Screenshot grounding data
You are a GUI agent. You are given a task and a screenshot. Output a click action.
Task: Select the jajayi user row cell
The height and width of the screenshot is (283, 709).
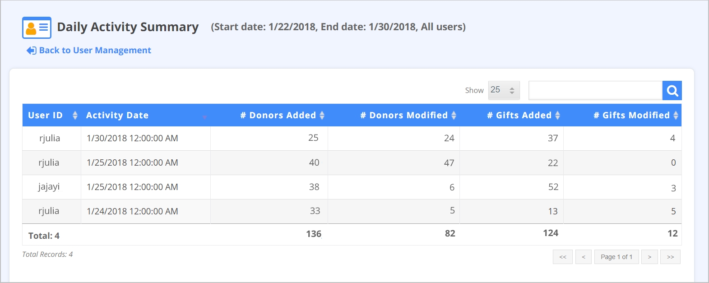click(x=49, y=187)
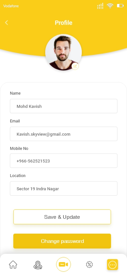Tap the edit photo pencil icon

coord(75,66)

> _WORK ITEM_
Without including any pictures, repeat the records above exactly.

> _TASK SOLUTION_
You are a GUI agent. You are given a task and a screenshot. Output a click action.
Task: Select the jajayi user row cell
The height and width of the screenshot is (283, 709).
click(x=49, y=187)
Tap the edit photo pencil icon

coord(75,66)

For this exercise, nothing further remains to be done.